**TASK DESCRIPTION:**
Your task is to transcribe all the entries exactly, excluding pictures.

**RECORD EXCERPTS:**
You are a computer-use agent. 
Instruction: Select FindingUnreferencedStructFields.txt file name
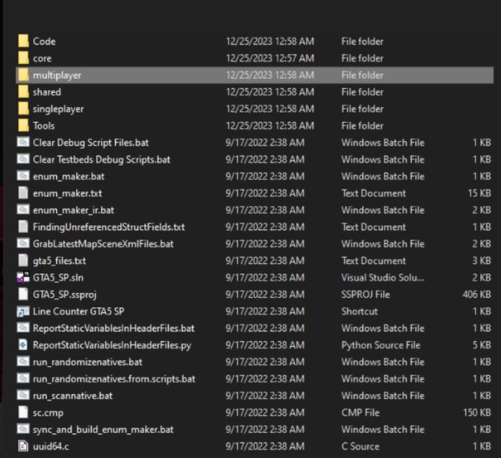[109, 227]
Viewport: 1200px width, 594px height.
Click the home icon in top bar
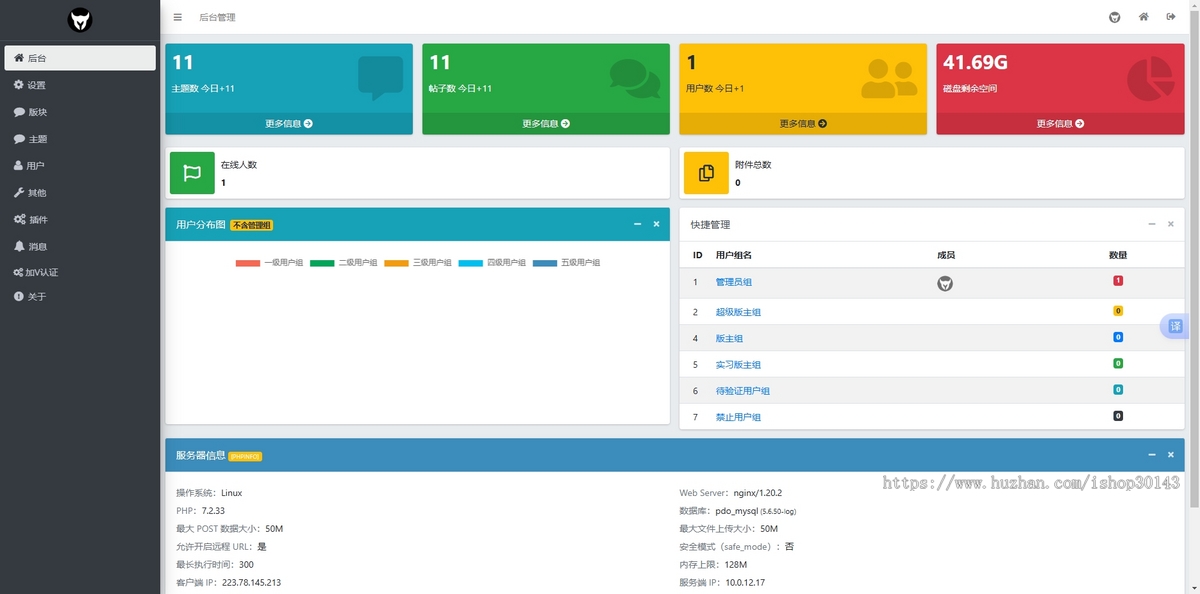(x=1143, y=17)
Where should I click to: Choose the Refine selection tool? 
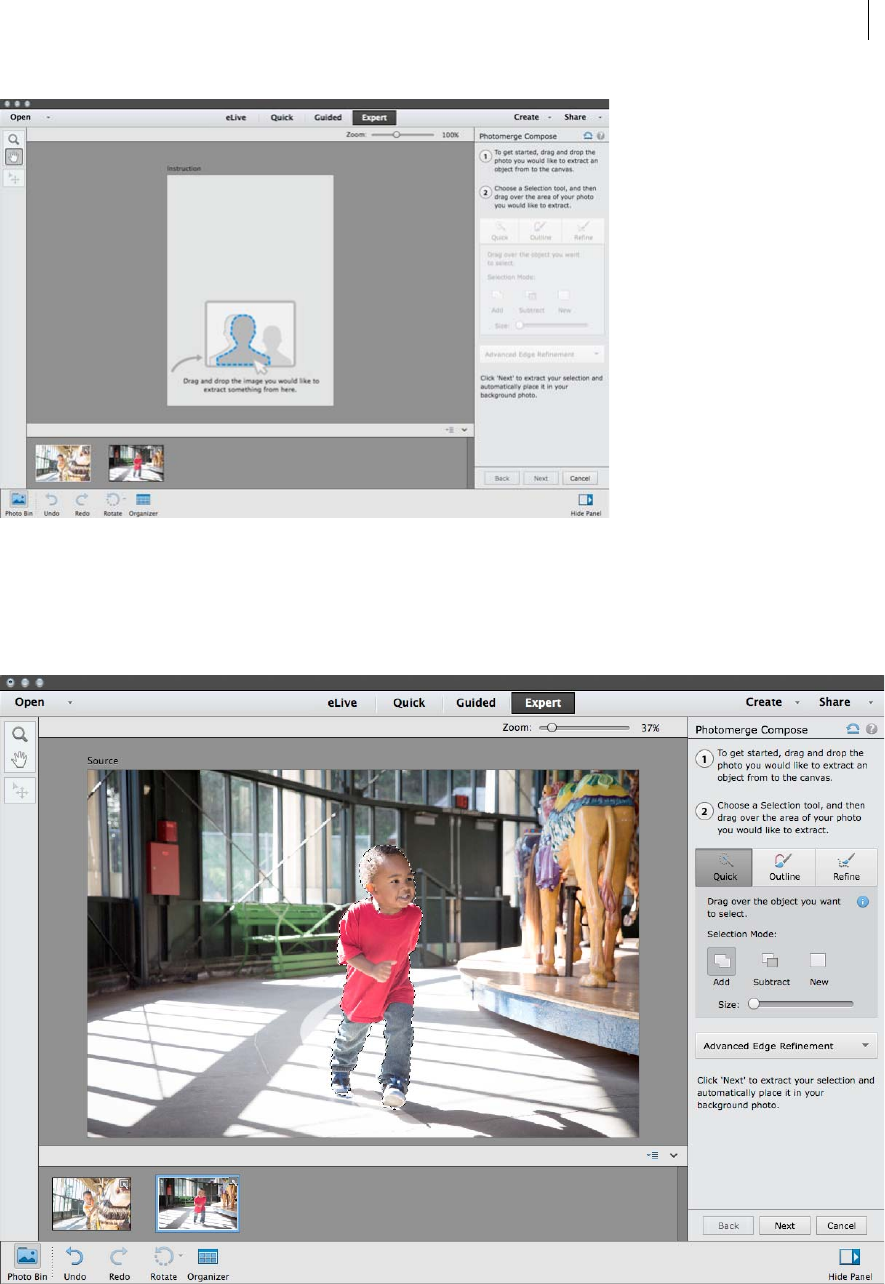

**YOUR RESPONSE:**
You are a computer-use agent. 
Instruction: Select FindingUnreferencedStructFields.txt file name
[109, 227]
Viewport: 1200px width, 594px height.
Click the home icon in top bar
(x=1143, y=17)
Where should I click to: Choose the Refine selection tool? 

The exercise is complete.